Glutamine, a non-essential amino acid, plays diverse biological effects and participates in a broad spectrum of cellular metabolism and physiological functions58. It’s fundamental in trauma, sepsis, and infected states due to its possession of anti-inflammatory, antioxidant, and anti-apoptotic properties59. Significantly, glutamine metabolism plays a pivotal role in innate immunity, contributing to T cell activation, regulation of Th1 and Th17 cell differentiation, and integral participation in T cell dynamic homeostasis60. The substantial body of evidence underscores glutamine’s protective potential across a range of immunoinflammatory disorders, encompassing psoriasis, cutaneous inflammation, rheumatoid arthritis, and inflammatory bowel disease59,60,61,62. Consistent with preceding studies, our current investigation corroborates that the combination of MSCs and Tβ4 mitigates DED-induced inflammatory response and corneal epithelial apoptosis by reinstating glutamine expression. Notably, similar efficacy is observed with exclusive glutamine treatment. Furthermore, our findings align with recent research highlighting glutamine’s significance in corneal epithelial injury healing. Specifically, glutamine treatment effectively attenuates endotoxin-induced canine corneal ulceration by suppressing the NF-κB pathway, alongside its downstream TNF-α and IL-6 signaling63. Acknowledging the well-established premise that chronic inflammatory responses underlie the core pathophysiological mechanism of DED, our present study, focused on anti-inflammation, establishes the intricate nexus between glutamine metabolism and inflammation. Remarkably, though limited studies have explored glutamine as a direct intervention for corneal injury, our investigation underscores the potential utility of glutamine for dry eye treatment. Notably, unlike other metabolites such as Sphinganine and Cytidine triphosphate (found in Fig. 2) which has little information in biocompatibility and lack accessible commercial sources, thus limiting their feasibility for potential therapeutic applications, glutamine emerges as a promising small molecule therapeutic option, given its inherent endogenous presence, solubility, availability, and favorable biocompatibility and safety profile.

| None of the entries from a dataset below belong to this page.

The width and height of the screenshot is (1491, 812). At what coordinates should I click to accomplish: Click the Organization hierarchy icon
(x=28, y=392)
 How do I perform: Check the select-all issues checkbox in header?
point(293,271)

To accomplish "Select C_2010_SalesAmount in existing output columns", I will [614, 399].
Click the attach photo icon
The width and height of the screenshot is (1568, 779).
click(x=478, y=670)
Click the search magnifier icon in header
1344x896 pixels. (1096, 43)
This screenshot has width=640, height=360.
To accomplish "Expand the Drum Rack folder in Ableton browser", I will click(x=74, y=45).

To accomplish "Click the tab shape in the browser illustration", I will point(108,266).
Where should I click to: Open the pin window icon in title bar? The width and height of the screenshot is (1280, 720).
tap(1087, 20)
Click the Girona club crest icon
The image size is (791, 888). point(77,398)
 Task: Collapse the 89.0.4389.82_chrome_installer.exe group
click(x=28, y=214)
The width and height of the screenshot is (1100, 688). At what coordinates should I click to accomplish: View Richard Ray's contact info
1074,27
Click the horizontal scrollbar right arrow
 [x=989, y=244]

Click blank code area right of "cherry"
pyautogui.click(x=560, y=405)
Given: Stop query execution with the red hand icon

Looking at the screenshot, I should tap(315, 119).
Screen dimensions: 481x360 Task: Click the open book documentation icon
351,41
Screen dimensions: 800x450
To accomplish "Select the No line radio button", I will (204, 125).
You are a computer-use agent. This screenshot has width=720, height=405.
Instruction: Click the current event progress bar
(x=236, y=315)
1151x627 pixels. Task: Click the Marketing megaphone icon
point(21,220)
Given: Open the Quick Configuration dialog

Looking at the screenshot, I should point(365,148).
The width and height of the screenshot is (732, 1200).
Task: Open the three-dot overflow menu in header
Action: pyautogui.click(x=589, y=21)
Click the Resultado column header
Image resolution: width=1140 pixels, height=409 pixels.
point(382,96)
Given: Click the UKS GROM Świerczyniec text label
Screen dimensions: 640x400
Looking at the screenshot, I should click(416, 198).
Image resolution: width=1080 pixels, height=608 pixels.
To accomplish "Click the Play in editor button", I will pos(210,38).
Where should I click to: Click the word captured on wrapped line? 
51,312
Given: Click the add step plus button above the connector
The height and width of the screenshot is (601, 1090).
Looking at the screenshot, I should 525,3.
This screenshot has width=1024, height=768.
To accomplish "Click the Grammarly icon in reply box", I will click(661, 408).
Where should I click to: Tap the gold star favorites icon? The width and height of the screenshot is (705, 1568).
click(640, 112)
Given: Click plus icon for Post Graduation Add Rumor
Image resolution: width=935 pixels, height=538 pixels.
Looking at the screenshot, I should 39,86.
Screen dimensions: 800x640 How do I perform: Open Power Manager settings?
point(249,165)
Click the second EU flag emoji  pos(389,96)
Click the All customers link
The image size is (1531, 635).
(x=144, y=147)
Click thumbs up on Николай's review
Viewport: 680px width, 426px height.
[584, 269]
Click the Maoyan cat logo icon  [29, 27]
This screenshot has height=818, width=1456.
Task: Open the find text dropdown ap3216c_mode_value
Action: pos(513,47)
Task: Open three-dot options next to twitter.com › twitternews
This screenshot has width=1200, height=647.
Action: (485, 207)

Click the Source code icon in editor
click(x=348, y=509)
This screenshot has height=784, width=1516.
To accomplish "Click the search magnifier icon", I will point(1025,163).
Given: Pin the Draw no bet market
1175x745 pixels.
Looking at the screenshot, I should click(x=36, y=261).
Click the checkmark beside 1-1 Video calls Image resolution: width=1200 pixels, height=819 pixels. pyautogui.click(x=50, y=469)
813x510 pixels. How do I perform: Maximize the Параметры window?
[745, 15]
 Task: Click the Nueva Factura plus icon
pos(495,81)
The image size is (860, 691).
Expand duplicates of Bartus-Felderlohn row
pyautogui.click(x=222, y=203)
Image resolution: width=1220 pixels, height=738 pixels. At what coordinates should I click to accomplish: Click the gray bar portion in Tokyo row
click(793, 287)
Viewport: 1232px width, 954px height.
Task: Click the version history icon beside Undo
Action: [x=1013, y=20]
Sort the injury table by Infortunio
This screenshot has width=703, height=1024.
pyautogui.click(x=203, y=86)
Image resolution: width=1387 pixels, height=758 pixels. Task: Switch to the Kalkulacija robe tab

Metabolism-related enzymes play important roles in the regulation of inflammation. Glutaminase plays a key role in glutamine metabolism, as the rate-controlling enzyme catalyzing the hydrolysis of glutamine to glutamate, which further undergoes metabolism to α-ketoglutarate64. Mammals exhibit two primary glutaminase variants, namely “renal” glutaminase (GLS1) and “hepatic” glutaminase65. In this study we uniquely demonstrate abnormal upregulation of GLS1 expression in both DED patients and rat models, substantiating GLS1-driven glutamine reduction as a vital facet of the dry eye inflammatory response, as supported by GLS1 overexpression and inhibitor experiments. Our findings are consistent with the work of Feng et al., who reported that aberrant GLS1 upregulation in a mouse alkali burn model promoted macrophage infiltration and the secretion of inflammatory mediators, culminating in corneal neovascularization66. Notably, some previous studies also showed that mice with GLS1 deficient microglia had attenuated neuoinflammation and decreased the levels of pro-inflammatory cytokines when treated with LPS67. Conversely, upregulation of GLS1 has been shown to contribute to impairment neuroinflammation68. Furthermore, we elucidated that GLS1 overexpression counteracts the therapeutic benefits of MSC and Tβ4 co-treatment for corneal epithelial injury, whereas BPTES inhibitor application exhibits a reduction in inflammatory factors such as IL-1β and TNFα, consequently ameliorating corneal injury. In line with our observations, Jiang et al. posited that stem cell-derived extracellular vesicles could mitigate osteoarthritis by modulating glutamine metabolism, subsequently curbing GLS1 expression21. Collectively, our findings underscore the ability of Tβ4-combined MSCs to impede glutamine degradation via GLS1 modulation, consequently ameliorating inflammatory responses in DED. Moreover, GLS1 inhibitors hold promise as a potential therapeutic avenue for DED.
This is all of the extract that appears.